The EU’s inclusion in an international contact group would allow EU representatives to act as a force multiplier, positioning them to solicit funds and diplomatic capacity from member states for issues the group determines to be priorities. The EU and member states can also, along with P5 members and others, push for contact group members to start making regular diplomatic trips to Sanaa, Aden and perhaps Marib to ensure better contact with the Huthis, the Hadi government and other relevant groups in Yemen, providing them with a clearer picture of international thinking about the conflict. The EU and its member states can also play an important role in advocating within the contact group for a more inclusive political process, and share their practical experience in brokering local truces, reopening roads and freeing prisoners.

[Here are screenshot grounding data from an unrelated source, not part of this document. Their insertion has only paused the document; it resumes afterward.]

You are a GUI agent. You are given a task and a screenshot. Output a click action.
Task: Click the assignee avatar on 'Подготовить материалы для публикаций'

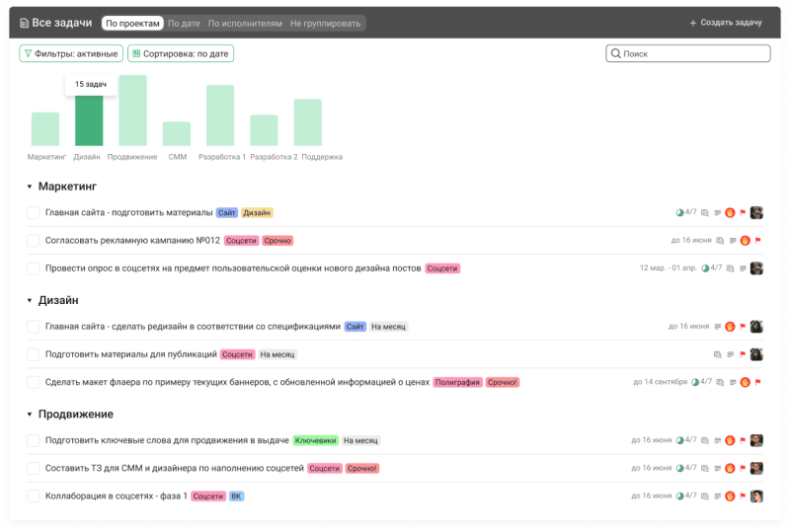(756, 354)
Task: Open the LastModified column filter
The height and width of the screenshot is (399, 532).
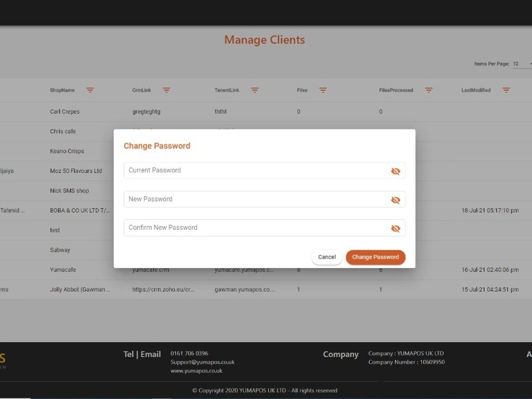Action: point(506,90)
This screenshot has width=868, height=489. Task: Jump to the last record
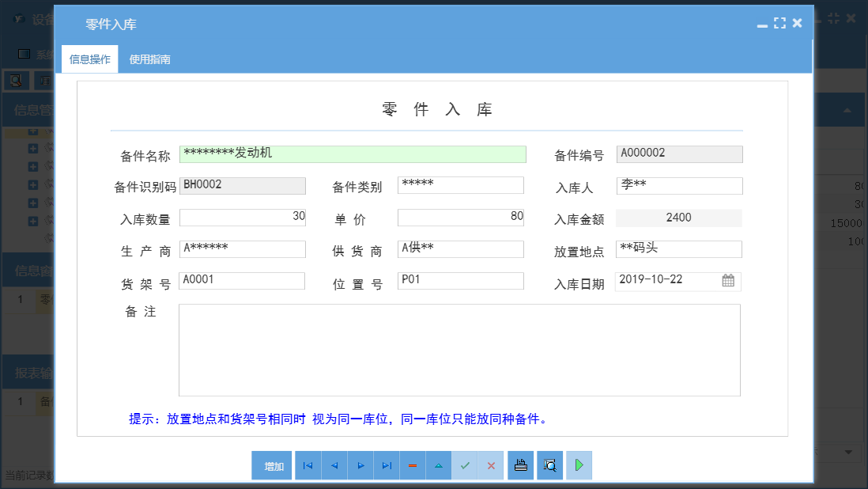(387, 465)
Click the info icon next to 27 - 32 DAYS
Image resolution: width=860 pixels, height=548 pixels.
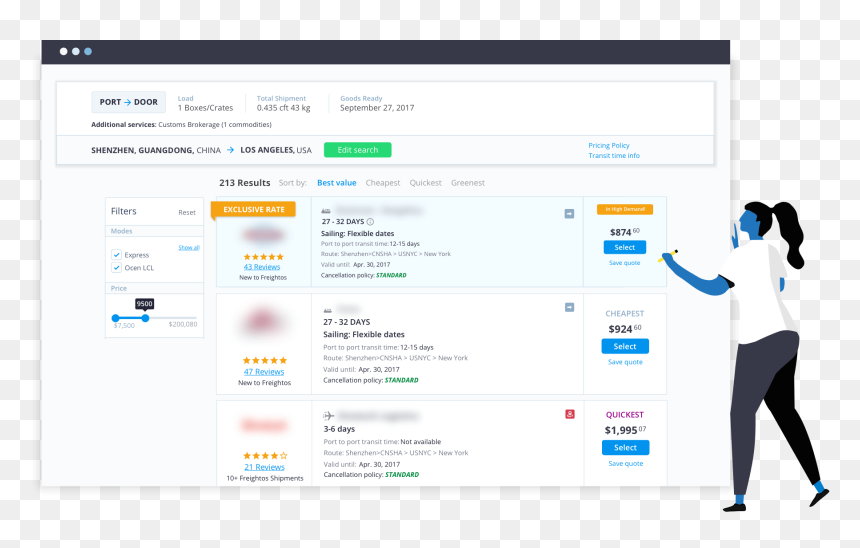pyautogui.click(x=370, y=222)
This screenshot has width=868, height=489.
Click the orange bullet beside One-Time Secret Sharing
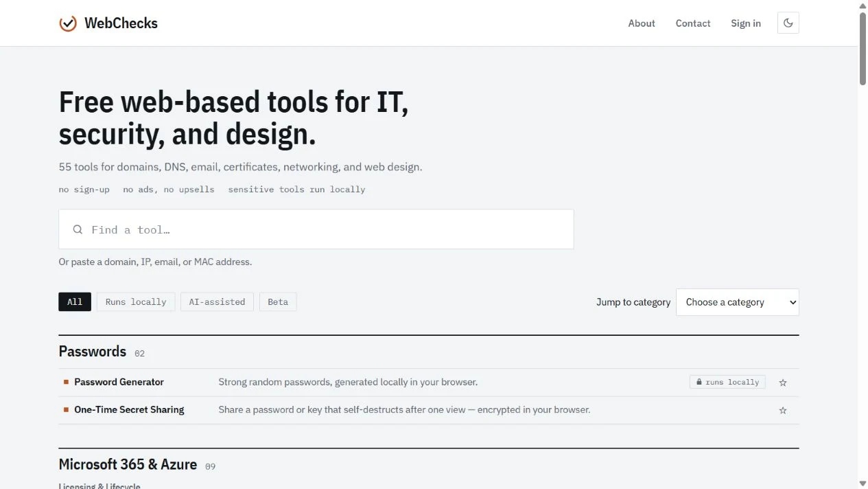click(67, 409)
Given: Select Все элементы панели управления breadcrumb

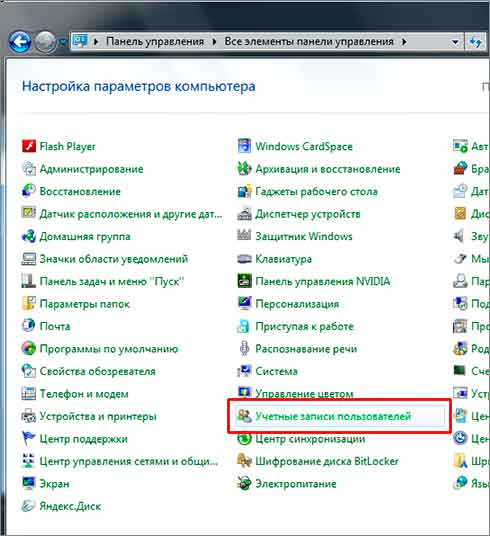Looking at the screenshot, I should (309, 41).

Whether or not as part of any contact group, to help make the peace process properly inclusive, the EU and its member states should throw their weight behind efforts to press the UN Security Council to adopt a broader interpretation of Resolution 2216 (prevalent interpretations of which have unhelpfully limited UN mediation to two-party negotiations to end the fighting) so that the UN can introduce a quota for women and other civil society figures in direct talks. The EU should also work with the UN to establish a parallel mediation track with women’s and civil society organisations, that at a minimum enjoys a direct channel of communication with UN deliberations, and ideally leads to a substantive role in the negotiation of a political settlement for those involved. The EU already funds work for women’s inclusion; it should increase its support for and engagement with groups on the ground.

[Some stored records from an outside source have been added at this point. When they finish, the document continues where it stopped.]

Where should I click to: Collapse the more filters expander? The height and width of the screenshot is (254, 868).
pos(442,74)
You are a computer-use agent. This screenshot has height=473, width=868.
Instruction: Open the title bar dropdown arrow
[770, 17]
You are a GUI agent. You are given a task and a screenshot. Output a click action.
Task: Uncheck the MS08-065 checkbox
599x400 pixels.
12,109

The EU and member states should also begin active discussions about how to increase humanitarian funding for Yemen in light of COVID-19’s continued spread, the troubling socio-economic indicators and the huge deficit facing UN aid agencies in 2021. The EU should make it an even greater priority to allocate extraordinary humanitarian funds in response to the virus and increase its development assistance through joint programming with member states under the new EU multi-annual budget. Finally, whether or not the war continues, the EU and member states should start making medium-term plans to help improve conditions – potentially entailing local infrastructure development, capacity-building support for local government and civil society organisations, small business loans and similar efforts in areas away from the front lines that are starved of basic services and governance. Such projects could help foster at least a modicum of stability away from the fighting and may prevent the further deterioration of local institutions.